Our standard diagnostic algorithms for dementia and MCI require an in-person visit; therefore, diagnoses could not be derived for participants not seen due to death, moving out of the area, or refusal. The current study revealed that if a participant and/or informant can be reached by phone, presence of dementia can be estimated with moderate to high validity among non-Hispanic whites, non-Hispanic blacks, and Hispanics. Our analyses indicate that the diagnostic utility of telephone instruments will increase or decrease in response to variations in prevalence of cognitive impairment and dementia in the population, and thus will vary in cohorts that differ by age, racial, ethnic group, education, and other demographic variables. Indeed, we found that adding age, sex, education, race/ethnicity, and prior memory scores to the data supplied by the TICS and DQ significantly improved the diagnostic accuracy of the telephone interview data.

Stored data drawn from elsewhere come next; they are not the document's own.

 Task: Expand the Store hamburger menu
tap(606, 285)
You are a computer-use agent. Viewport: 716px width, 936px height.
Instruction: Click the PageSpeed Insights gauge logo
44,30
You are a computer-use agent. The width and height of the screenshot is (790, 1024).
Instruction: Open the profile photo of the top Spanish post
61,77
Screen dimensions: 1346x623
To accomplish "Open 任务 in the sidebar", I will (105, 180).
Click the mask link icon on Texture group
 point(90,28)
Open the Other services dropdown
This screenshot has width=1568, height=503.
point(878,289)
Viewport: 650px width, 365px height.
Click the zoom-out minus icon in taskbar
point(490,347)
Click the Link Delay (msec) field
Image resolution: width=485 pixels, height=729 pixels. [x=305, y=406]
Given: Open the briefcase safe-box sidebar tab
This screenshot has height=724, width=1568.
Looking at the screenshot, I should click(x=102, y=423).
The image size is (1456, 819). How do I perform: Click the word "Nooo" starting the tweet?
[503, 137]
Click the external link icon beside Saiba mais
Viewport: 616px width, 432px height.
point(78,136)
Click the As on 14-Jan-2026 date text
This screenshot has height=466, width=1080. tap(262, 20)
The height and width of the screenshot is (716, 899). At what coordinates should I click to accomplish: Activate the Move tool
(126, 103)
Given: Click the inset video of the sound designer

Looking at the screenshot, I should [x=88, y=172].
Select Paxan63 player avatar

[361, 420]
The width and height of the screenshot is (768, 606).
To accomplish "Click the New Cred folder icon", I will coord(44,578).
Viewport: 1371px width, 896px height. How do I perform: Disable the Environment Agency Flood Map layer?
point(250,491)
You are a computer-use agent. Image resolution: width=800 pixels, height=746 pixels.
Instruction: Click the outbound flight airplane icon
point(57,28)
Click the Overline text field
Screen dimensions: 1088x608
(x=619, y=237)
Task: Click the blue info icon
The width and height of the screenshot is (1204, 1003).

Even when the TICS was not used in the model, the nondemented/demented classification was highly accurate as predicted by demographics, DQ data and prior visit data.
It was hoped that the availability of the DQ, which taps into cognitive complaints and functional status, and prior visit memory test performance, when added to the direct cognitive assessment provided by the TICS, would improve the identification of MCI among nondemented participants. However none of the models tested were able to reliably differentiate MCI from normal cognition – this was true across all racial/ethnic groups. Addition of a delayed word list recall to the TICS may marginally improve identification of MCI, but prior research suggests that even with this added component, the classification rate may remain too low to advocate for the use of the TICS-M as a stand-alone measure for identification of MCI 19.
This study was supported by National Institute on Aging grants P01-AG07232 (R. Mayeux) and R01-AG16206 (J. Manly). The authors had full access to all of the data in the study and take responsibility for the integrity of the data and the accuracy of the data analysis.